- [DATA TO USE]
*****

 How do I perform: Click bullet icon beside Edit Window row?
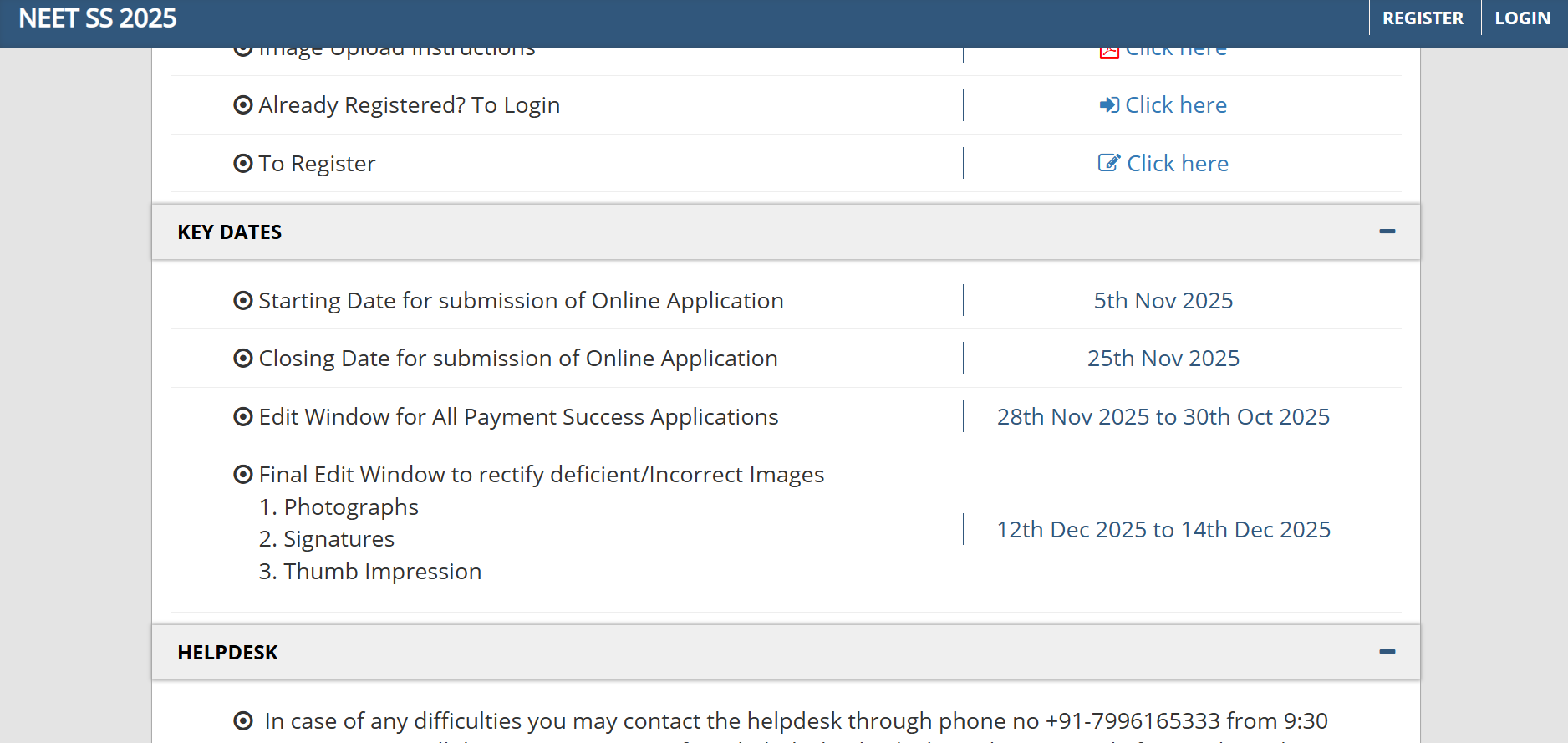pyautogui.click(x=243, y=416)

*****

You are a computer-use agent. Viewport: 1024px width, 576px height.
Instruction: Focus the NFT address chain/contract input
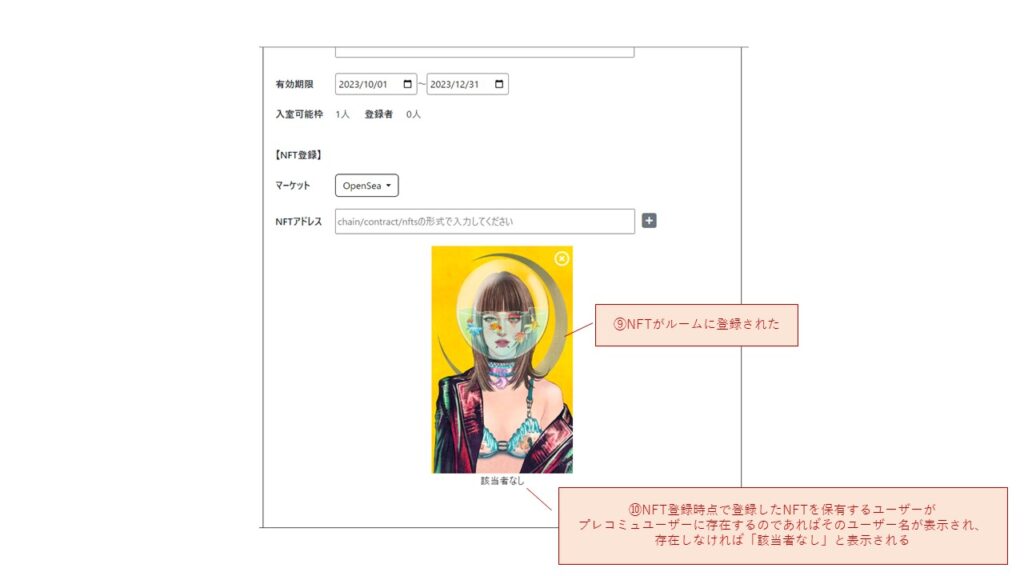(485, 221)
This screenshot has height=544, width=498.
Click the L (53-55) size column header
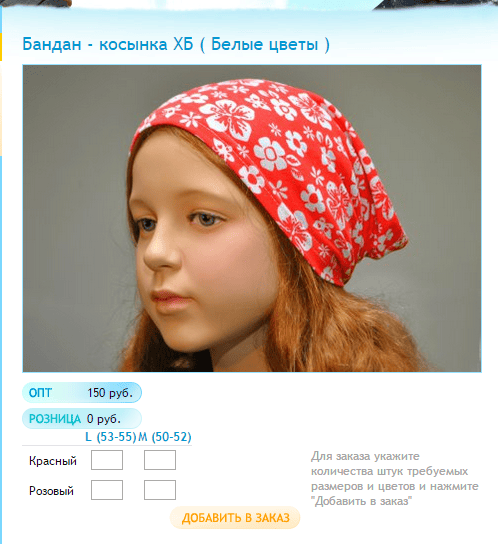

*****

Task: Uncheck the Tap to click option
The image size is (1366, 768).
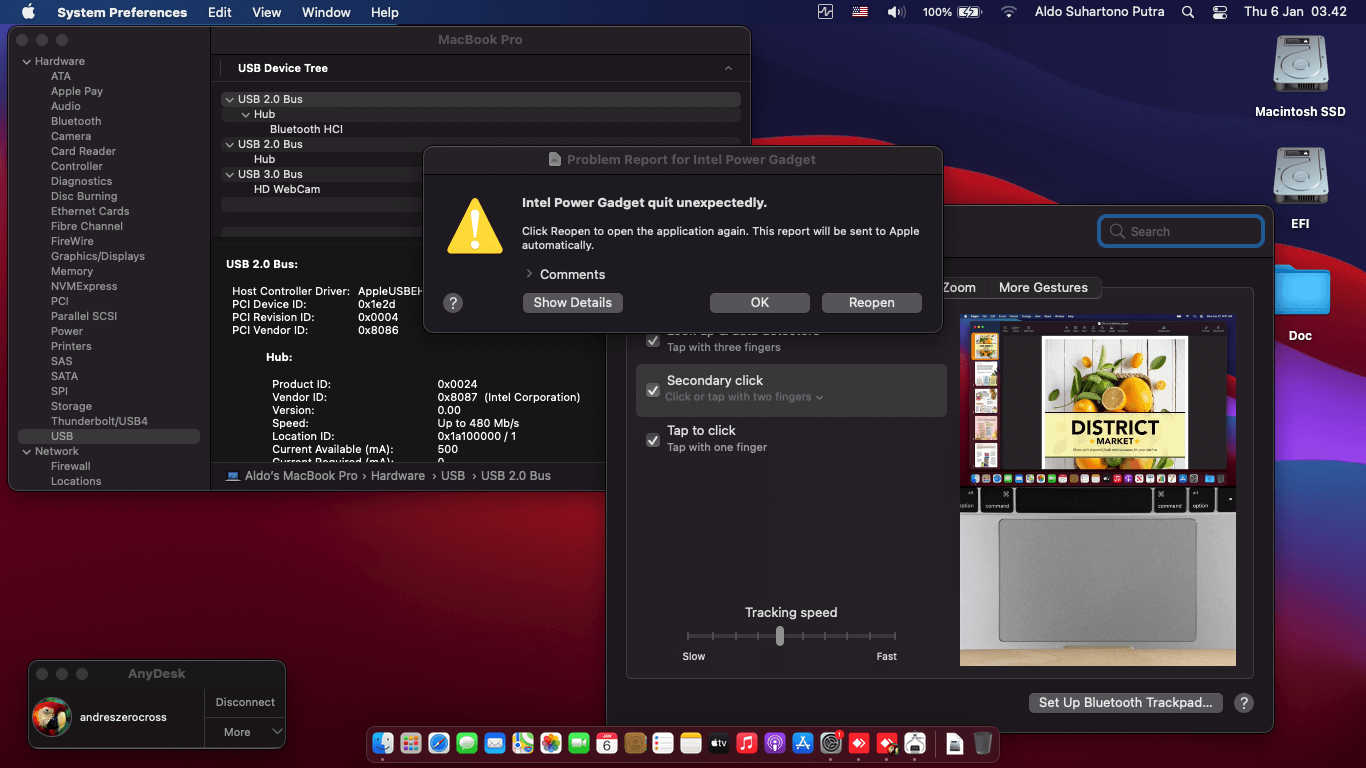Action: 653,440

*****

What do the entries above read from the line containing "You are a computer-use" through the line containing "Click the L (53-55) size column header"? Output those lines exactly, both ends included, with the pictures left out.

You are a computer-use agent. Viewport: 1024px width, 576px height.
Instruction: Focus the NFT address chain/contract input
(485, 221)
This screenshot has height=544, width=498.
Click the L (53-55) size column header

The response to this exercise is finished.